Montgenèvre (/fr/; Montginebre; Italian: Monginevro) is a commune on the Italian border in the Hautes-Alpes department in the Provence-Alpes-Côte d'Azur region in Southeastern France.

It will host freestyle skiing and snowboarding during the 2030 Winter Olympics.

==Geography==
Montgenèvre is located in the French part of the Cottian Alps. It is on the France–Italy border at the top of the Col de Montgenèvre, after which it is named. The source of the river Durance is in Les Gondrans ski area of Mongenèvre; the river is a tributary of the Rhône.

===Ski area===
Montgenèvre is a ski resort. It is linked to the Via Lattea ("Milky Way") ski area, which has 410 km (254.7 mi) of pistes. Montgenevre's own ski areas have 95 km (59.03 mi) of pistes comprising 9 green, 22 blue, 38 red, and 9 black slopes. The resort is famed for its sunshine and good snow records; it is renowned for intermediates with ski to door accommodation. The village is situated at 1,860 metres (5,102 feet), but the resort height begins at 1,722 metres (4,979), while its highest point is 2,632 metres (7,530 feet). It was built in 1907 and celebrated its centenary year in 2003. It claims to be one of the first ski resorts in France. The town lacks night life, which makes it family friendly.
■ ■ ■
_TASK ITEM 1_
Rewrite the paragraph of the Montgenèvre text that begins "Montgenèvre is located in the French part" as a bulleted list that keeps its main facts.
_TASK ITEM 2_
Extend the Montgenèvre text, starting after its final sentence.
The material that comes after this point is separate from the Montgenèvre text.
■ ■ ■
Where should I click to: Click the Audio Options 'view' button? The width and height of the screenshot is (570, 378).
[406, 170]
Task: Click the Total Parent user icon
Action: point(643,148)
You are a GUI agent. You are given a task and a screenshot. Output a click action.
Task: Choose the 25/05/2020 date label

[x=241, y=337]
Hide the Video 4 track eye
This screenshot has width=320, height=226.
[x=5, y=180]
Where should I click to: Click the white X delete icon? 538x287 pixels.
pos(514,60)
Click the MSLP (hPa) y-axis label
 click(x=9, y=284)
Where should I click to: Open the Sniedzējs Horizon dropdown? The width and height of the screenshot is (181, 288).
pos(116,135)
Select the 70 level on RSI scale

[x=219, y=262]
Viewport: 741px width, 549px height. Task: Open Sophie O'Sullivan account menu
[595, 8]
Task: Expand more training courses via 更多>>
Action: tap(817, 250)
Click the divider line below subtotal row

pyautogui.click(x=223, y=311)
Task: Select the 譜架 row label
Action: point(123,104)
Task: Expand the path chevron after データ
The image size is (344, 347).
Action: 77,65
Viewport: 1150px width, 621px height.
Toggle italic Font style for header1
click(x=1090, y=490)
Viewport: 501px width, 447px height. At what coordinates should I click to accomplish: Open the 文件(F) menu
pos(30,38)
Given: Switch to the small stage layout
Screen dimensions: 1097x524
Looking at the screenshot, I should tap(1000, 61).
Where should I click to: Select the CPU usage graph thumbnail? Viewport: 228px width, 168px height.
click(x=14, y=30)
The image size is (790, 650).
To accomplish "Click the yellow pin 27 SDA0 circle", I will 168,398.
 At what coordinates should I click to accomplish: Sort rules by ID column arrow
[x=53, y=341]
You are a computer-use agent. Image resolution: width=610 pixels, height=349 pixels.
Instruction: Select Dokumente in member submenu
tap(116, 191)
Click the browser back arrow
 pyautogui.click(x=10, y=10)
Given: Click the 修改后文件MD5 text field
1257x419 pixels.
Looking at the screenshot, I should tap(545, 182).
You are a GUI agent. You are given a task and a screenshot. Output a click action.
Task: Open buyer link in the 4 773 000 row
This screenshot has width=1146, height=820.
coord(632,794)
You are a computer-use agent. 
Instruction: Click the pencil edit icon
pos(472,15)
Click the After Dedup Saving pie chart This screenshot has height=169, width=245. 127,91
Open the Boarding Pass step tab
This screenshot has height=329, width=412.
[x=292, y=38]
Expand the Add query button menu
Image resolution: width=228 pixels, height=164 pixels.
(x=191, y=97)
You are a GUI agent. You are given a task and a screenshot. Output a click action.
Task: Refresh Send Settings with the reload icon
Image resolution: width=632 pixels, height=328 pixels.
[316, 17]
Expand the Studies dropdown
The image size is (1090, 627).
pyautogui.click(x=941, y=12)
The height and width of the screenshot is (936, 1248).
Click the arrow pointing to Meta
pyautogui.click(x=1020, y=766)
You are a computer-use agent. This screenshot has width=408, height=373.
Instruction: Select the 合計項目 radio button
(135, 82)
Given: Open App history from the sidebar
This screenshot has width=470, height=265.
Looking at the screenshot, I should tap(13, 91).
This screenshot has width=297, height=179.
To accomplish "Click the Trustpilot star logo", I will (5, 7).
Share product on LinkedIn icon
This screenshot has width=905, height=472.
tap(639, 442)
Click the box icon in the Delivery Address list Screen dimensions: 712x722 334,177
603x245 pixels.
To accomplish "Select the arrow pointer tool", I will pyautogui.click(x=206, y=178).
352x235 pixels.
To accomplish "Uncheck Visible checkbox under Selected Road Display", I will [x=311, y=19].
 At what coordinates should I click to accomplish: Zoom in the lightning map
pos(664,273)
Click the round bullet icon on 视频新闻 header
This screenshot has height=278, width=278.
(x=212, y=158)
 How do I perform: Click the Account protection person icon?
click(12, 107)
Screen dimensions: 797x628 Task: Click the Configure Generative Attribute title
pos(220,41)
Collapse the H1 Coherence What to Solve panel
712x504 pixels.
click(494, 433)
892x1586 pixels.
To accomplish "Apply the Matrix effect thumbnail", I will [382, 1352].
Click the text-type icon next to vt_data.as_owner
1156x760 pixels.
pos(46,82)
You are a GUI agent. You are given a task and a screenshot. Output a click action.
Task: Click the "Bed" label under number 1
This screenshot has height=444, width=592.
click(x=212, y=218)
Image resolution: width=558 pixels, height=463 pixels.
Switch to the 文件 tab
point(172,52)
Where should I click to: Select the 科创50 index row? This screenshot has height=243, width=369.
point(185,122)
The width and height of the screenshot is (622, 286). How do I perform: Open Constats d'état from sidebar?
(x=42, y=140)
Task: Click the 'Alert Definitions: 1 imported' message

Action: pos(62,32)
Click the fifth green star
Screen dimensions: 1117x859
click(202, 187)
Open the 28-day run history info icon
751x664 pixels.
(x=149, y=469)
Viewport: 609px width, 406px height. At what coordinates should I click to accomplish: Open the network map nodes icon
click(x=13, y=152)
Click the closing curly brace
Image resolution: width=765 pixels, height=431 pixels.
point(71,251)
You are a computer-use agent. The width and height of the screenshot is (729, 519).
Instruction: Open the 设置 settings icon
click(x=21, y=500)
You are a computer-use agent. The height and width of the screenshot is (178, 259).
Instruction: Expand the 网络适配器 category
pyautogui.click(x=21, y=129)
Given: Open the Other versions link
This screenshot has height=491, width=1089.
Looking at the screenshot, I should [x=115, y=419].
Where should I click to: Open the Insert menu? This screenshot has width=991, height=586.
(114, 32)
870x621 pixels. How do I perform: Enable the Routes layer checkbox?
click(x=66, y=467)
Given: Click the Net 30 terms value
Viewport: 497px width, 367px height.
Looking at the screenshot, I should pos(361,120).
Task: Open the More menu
■ ■ ■
_WRITTEN RESPONSE 1_
- Lies in the French part of the Cottian Alps
- Sits on the France–Italy border at the top of the Col de Montgenèvre, its namesake
- The Durance rises in the Les Gondrans ski area of Montgenèvre
- The Durance is a tributary of the Rhône

_WRITTEN RESPONSE 2_
Snowboard facilities include a half pipe, a snow park, and two border-crosses. There are 23 lifts: 3 gondolas, 2 telemix, 10 chair lifts, 7 drag lifts, and 1 magic carpet. There are 78 slopes in Montgenèvre. There is also more than 70 km (43.4 mi) of cross-country skiing terrain. In the Monts de la Lune ski area, which is the connection between Montgenèvre and Claviere-Cesana, there are 30 lifts and 87 slopes, including 9 green, 25 blue, 43 red and 10 black runs.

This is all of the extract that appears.